- **Work to do**
**1)** According to the music blog post, which orchestra recorded Memoryhouse?
**2)** In the music blog post, rewrite the paragraph that begins "Max Richter: Kind of on the ambient side" as a bulleted list that keeps its main facts.

━━━━━ Passage ━━━━━

30:40 Dead Man's Hill, Lakes of Sacrifice (CD 2 of 2)
30:36 Seelenthron, Heimkehr
30:33 Deutsch Nepal & The Moon Lay Hidden Beneath a Cloud, A Night in Fear
30:18 Westwind, Everyone Can Be a Dictator
30:17 Fin de Siècle, Bleu Élégiaque
29:55 Keef Baker, Pure Language
29:52 Semper Eadem, Divagations Esthétiques
29:51 yelworC, Blood in Face
29:45 Rukkanor, Ende
29:42 Sigrun Heid, Werkmeister
29:41 The Joy of Nature, The Shepherd's Tea
29:22 AM Inc., Feuchte Hosen
29:13 Z Prochek, In My Mind

27 August 2007

New arrival! 65 minutes, 13 seconds

Max Richter
Memoryhouse


Back from a short vacation, and I'm tanned, rested, and ready. Actually, no. More like sunburned, exhausted from a grueling five-hour drive home, and mentally unprepared to return to the working world. In that last respect, I guess it's no different from any given Monday. But while it was nice to be on vacation, I must admit I missed listening to music, so it's not so bad to be back home. The CDs are always happy to see me. And unlike a dog, they don't jump on you and lick you. I like that about them. They're very independent.

Max Richter: Kind of on the ambient side of the spectrum, and I've been collecting a bit more ambient music lately. I'm ashamed to tell you how much I paid for this CD, but suffice it to say it's a rare-ish recording and I paid accordingly. No regrets. Recorded with the BBC Philharmonic, Memoryhouse has a nice array of active peaks and more tranquil valleys--more overtly soundtrackish than most other ambient recordings. His other discs are worth checking out as well: Songs from Before and The Blue Notebooks. I think so far I like those better than Memoryhouse, but I need more time with it to be sure.

Let's just say it rates, um, a little lower on the Richter scale. (Ugh. Sorry.)

━━━━━ Given material ━━━━━

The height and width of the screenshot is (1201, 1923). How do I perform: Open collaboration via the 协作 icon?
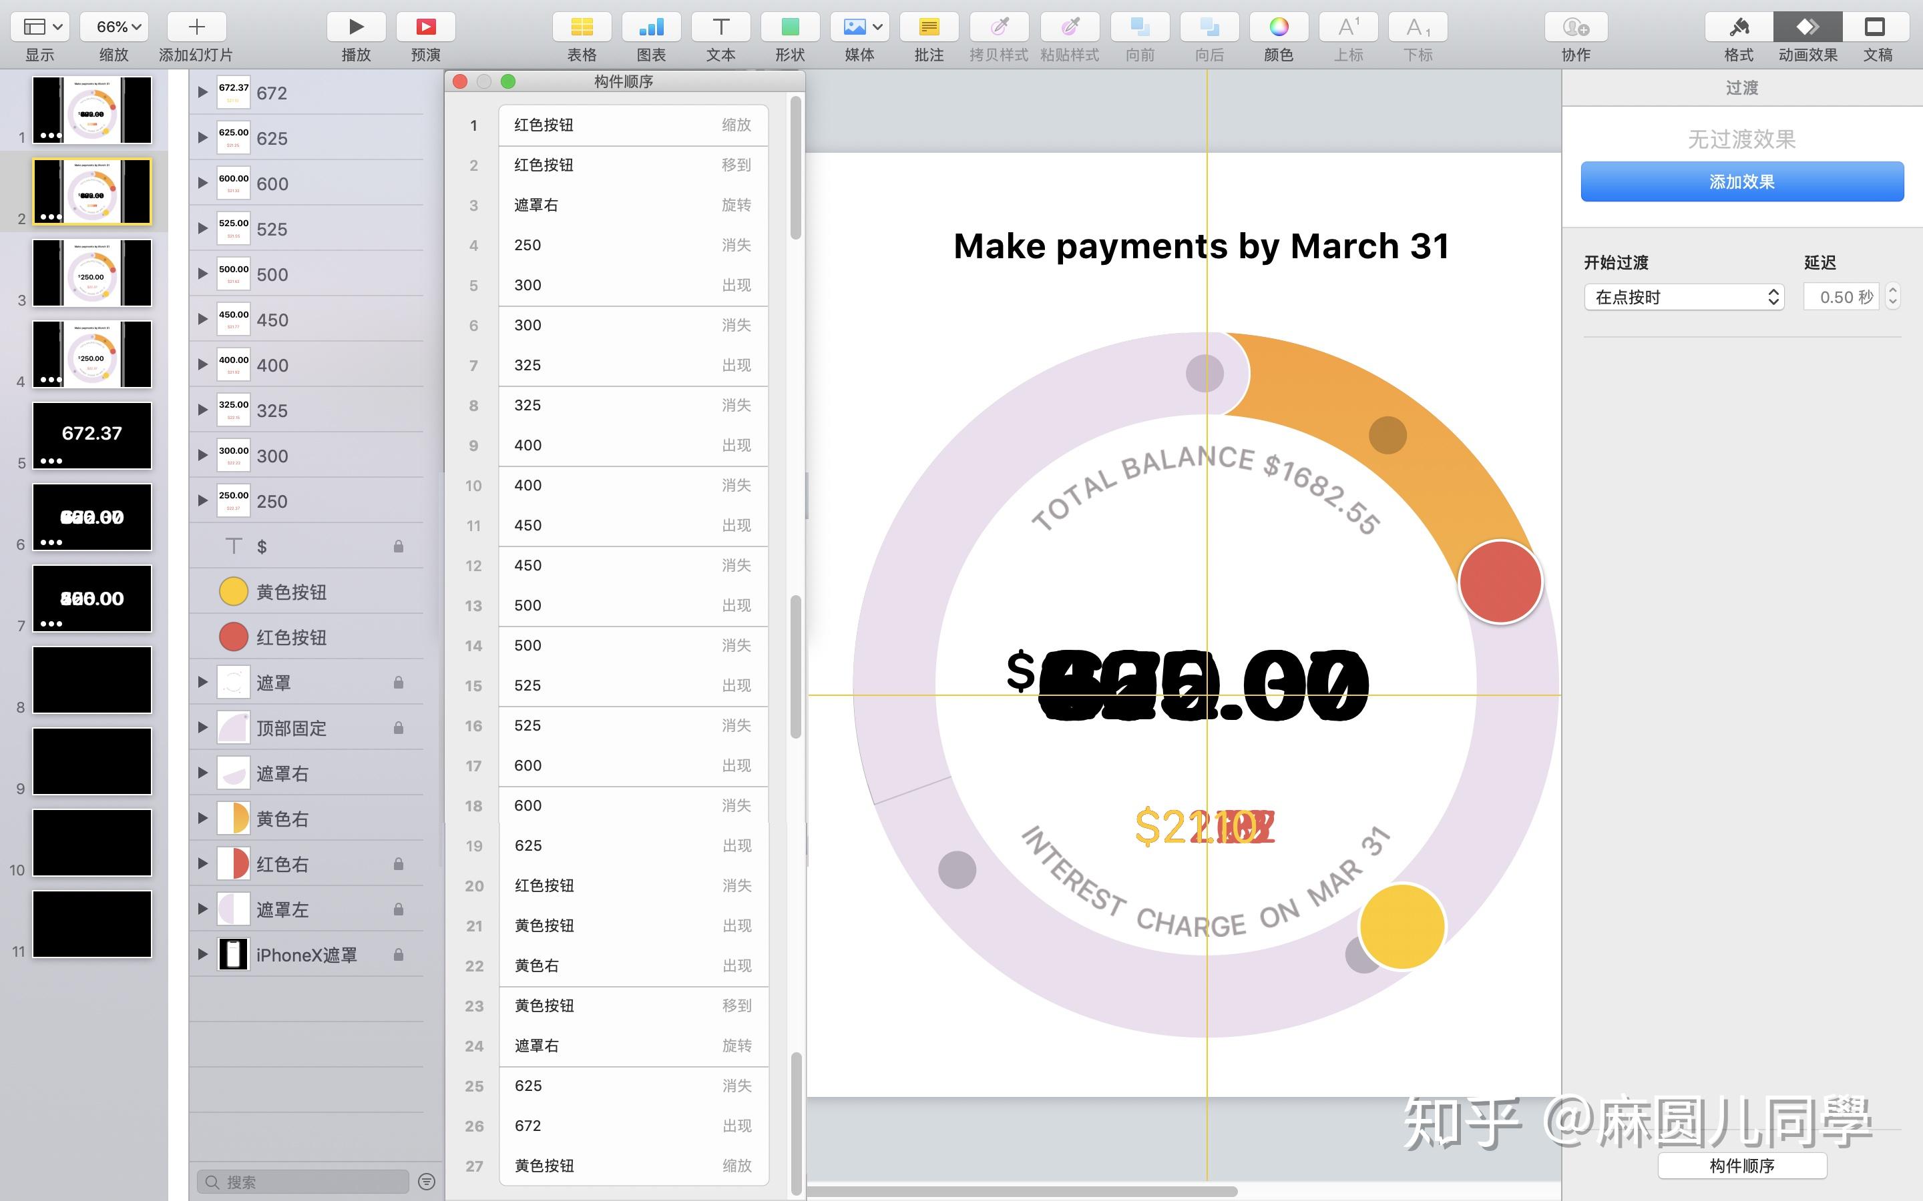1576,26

━━━━━

- **Final results**
**1)** The BBC Philharmonic.

**2)**
- Memoryhouse leans toward ambient music, which the writer has been collecting more of lately.
- It is a somewhat rare recording, and the writer paid a high price for it without regret.
- It was recorded with the BBC Philharmonic.
- It mixes active peaks with calmer valleys and sounds more like a soundtrack than most ambient recordings.
- Richter's other discs, Songs from Before and The Blue Notebooks, are also worth hearing.
- So far the writer likes those two better but needs more time with Memoryhouse to be sure.